Zhang Shaoqiu, Zhang Qun, Wang Jian, Pan Yifan, Zhang Zhiyi, Geng Yu, Jia Bei, Tian Bing, Xiong Yali, Yan Xiaomin, Li Jie, Wang Huali, Huang Rui, Wu Chao
Department of Infectious Diseases, Nanjing Drum Tower Hospital, Affiliated Hospital of Medical School, Nanjing University, Nanjing, Jiangsu, People's Republic of China.
Department of Infectious Diseases, Affiliated Zhongda Hospital of Southeast University, Nanjing, Jiangsu, People's Republic of China.
J Inflamm Res. 2024 Jul 22;17:4895-4904. doi: 10.2147/JIR.S468388. eCollection 2024.
Severe fever with thrombocytopenia syndrome (SFTS) is an emerging epidemic infectious disease with high mortality rate. This study aimed to investigate the association of red blood cell distribution width (RDW) and mortality risk in hospitalized SFTS patients.
Clinical data of SFTS patients was retrospectively collected from three hospitals between October 2010 and August 2022. Cox proportional hazards model was used to identity the risk factors for fatal outcome. The predictive value of RDW for fatal outcome was evaluated by the receiver operating characteristic (ROC) analysis and Kaplan-Meier methods.

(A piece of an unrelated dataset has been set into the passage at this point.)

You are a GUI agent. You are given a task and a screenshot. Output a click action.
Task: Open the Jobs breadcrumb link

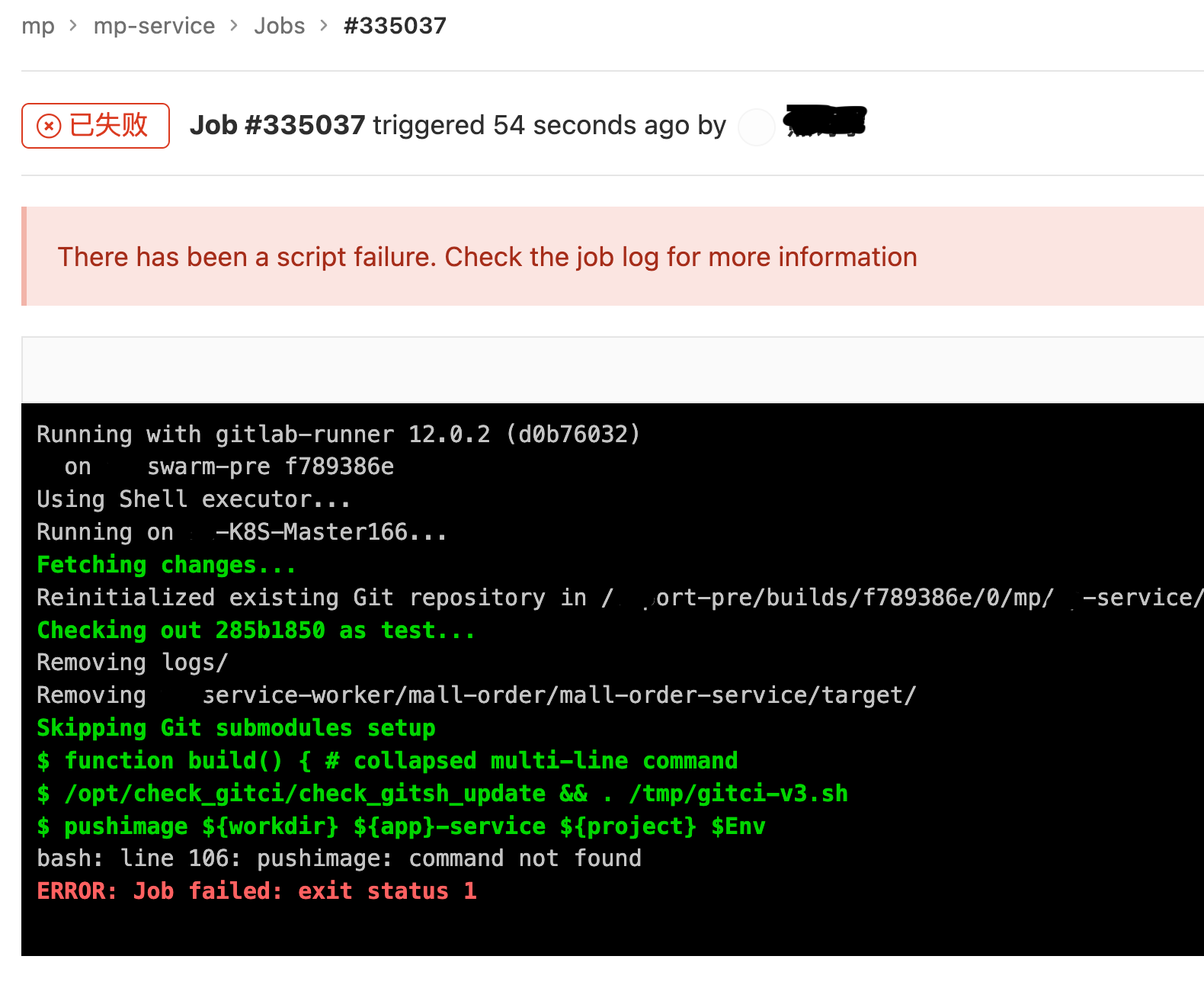tap(279, 26)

Of 292 patients, the median age was 61.5 years. Non-survivors showed higher RDW value than survivors (13.6% vs.13.0%, P < 0.001). The mortality rate was 44.8% in patients with elevated RDW compared to 18.4% of patients with normal RDW, with a relative risk (RR) of 2.439. Elevated RDW was an independent risk factor of mortality (hazards ratio: 1.167, P = 0.019). Patients with elevated RDW had a higher cumulative mortality than patients with normal RDW. The area under the ROC curve (AUC) of RDW for the prediction of mortality was 0.690 (P < 0.001).
Elevated RDW was associated with higher mortality risk for patients hospitalized for SFTS. RDW may be helpful for risk stratification in SFTS patients.
发热伴血小板减少综合征(SFTS)是一种新出现的具有高死亡率的流行性传染病。本研究旨在探讨住院SFTS患者红细胞分布宽度(RDW)与死亡风险之间的关联。
回顾性收集2010年10月至2022年8月期间三家医院SFTS患者的临床资料。采用Cox比例风险模型确定死亡结局的危险因素。通过受试者工作特征(ROC)分析和Kaplan-Meier方法评估RDW对死亡结局的预测价值。
292例患者的中位年龄为61.5岁。非幸存者的RDW值高于幸存者(13.6%对13.0%,P<0.001)。RDW升高患者的死亡率为44.8%,而RDW正常患者的死亡率为18.4%,相对风险(RR)为2.439。RDW升高是死亡的独立危险因素(风险比:1.167,P=0.019)。RDW升高的患者累积死亡率高于RDW正常的患者。RDW预测死亡率的ROC曲线下面积(AUC)为0.690(P<0.001)。
RDW升高与SFTS住院患者较高的死亡风险相关。RDW可能有助于SFTS患者的风险分层。